Sailing is one of the most fun things you can do, but it does have its hazards. You’re out on the water by definition, and it’s easy to end up IN it instead. A capsizing dinghy will have you swimming right away, and while a yacht’s more stable, a simple slip is all it takes to have you over the side.
At times like that you need a good life vest to keep you afloat until someone can pick you up. In a dinghy you might have work to do getting the boat back on an even keel and you can’t afford to expend time and energy just staying afloat; your vest will let you concentrate on the job that needs done.
Obviously, sailing is an active sport that involves a lot of complex tasks and movement, so the best life jacket for sailing can’t be bulky or restrictive. At the same time it needs to give good support in the water. Here are some of the top choices.
This is a very lightweight, modern design of vest built around a mesh base. A lot of attention has obviously gone into ensuring freedom of movement; the sides are very open and won’t interfere with your arms at all. The shoulder straps are unobtrusive and the front panels sit low on the body, so there’s no chance of it riding up into your face. The back, however, is placed higher with a mesh lower section; it won’t be forced up by the seat back in a kayak or the hull of a dinghy.
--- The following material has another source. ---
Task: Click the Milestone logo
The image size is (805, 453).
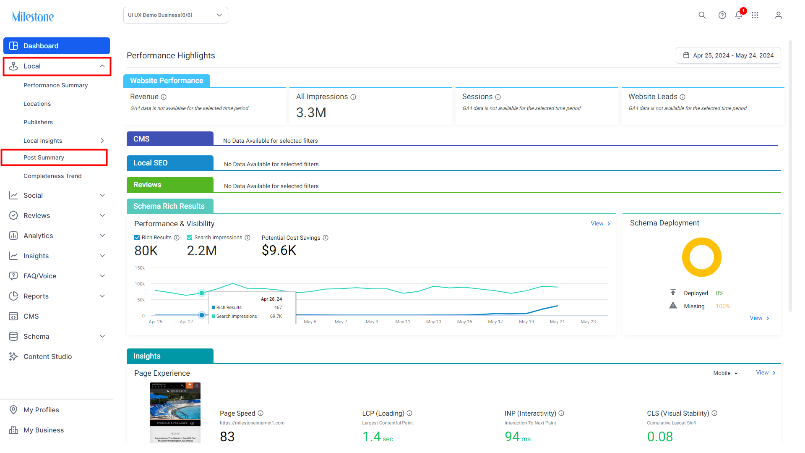Action: coord(33,17)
Some users using this as a kayak life vest have had issues with very high seat backs but if using strictly for sailing, it won’t be an issue. The foam panels are articulated to shape better to your body and allow even more freedom, and a combination of side and shoulder straps make it easy to adjust.
The Astral has plenty of open spaces and is well vented, so it’s comfortable in most conditions, but in very hot weather it will trap some heat. That’s almost inevitable with any good vest and there isn’t a lot that can be done about it without making it less effective where it counts – in the water. Overall this product scores very highly for comfort. It’s also secure; the zip is very heavy duty and backed up with a waist belt.
Other features include two pockets for carrying small items, and a slotted hardpoint on the left breast. A whistle, strobe or other safety equipment can easily be carried at all times. As for colors there’s a choice of three, a smart blue, olive green, or a more visible orange.
For sailing, many people prefer the smaller, automatic inflatable type like the Onyx below which is even more comfortable but comes at a higher price. Honestly, either choice could be the best PFD for sailing and you should base it on personal preference.
The Astral will probably be fine in any boat but if you use a really tight kayak, need a minimalist flotation device for a racing catamaran or regularly sail in very hot weather, an inflatable vest might suit you better.
This popular model from Onyx fits the bill perfectly; it’s an ultra-slim harness with its flotation gabs concealed in the rucksack-style chest straps. Fall in the water, though, and it will automatically inflate (there’s also a manual activation handle at belt level). It’s an extremely comfortable vest to wear, thanks to its neoprene lining, and it’s also fully adjustable for a good, secure fit. Because of its size, the Onyx also works great as a fishing vest when you want something a bit less bulky.
If you’re looking for a more affordable vest but still need comfort and good performance – which you do – the Journey is an excellent choice. It’s solidly made from ecofoam with a polyester shell, and it’s also amazingly light. Coast Guard certified as a Type III aid, it’s also very lightweight and low profile.
Side and waist straps allow for a good fit and the chest panels are contoured, making it especially good for women who struggle to get other vests on. It’s not quite as adjustable as the other two but few people should have any problems. The Journey comes in two colors; both are high visibility yellows, but one has a green hint while the other is more orange. Both are perfect for being seen in open water.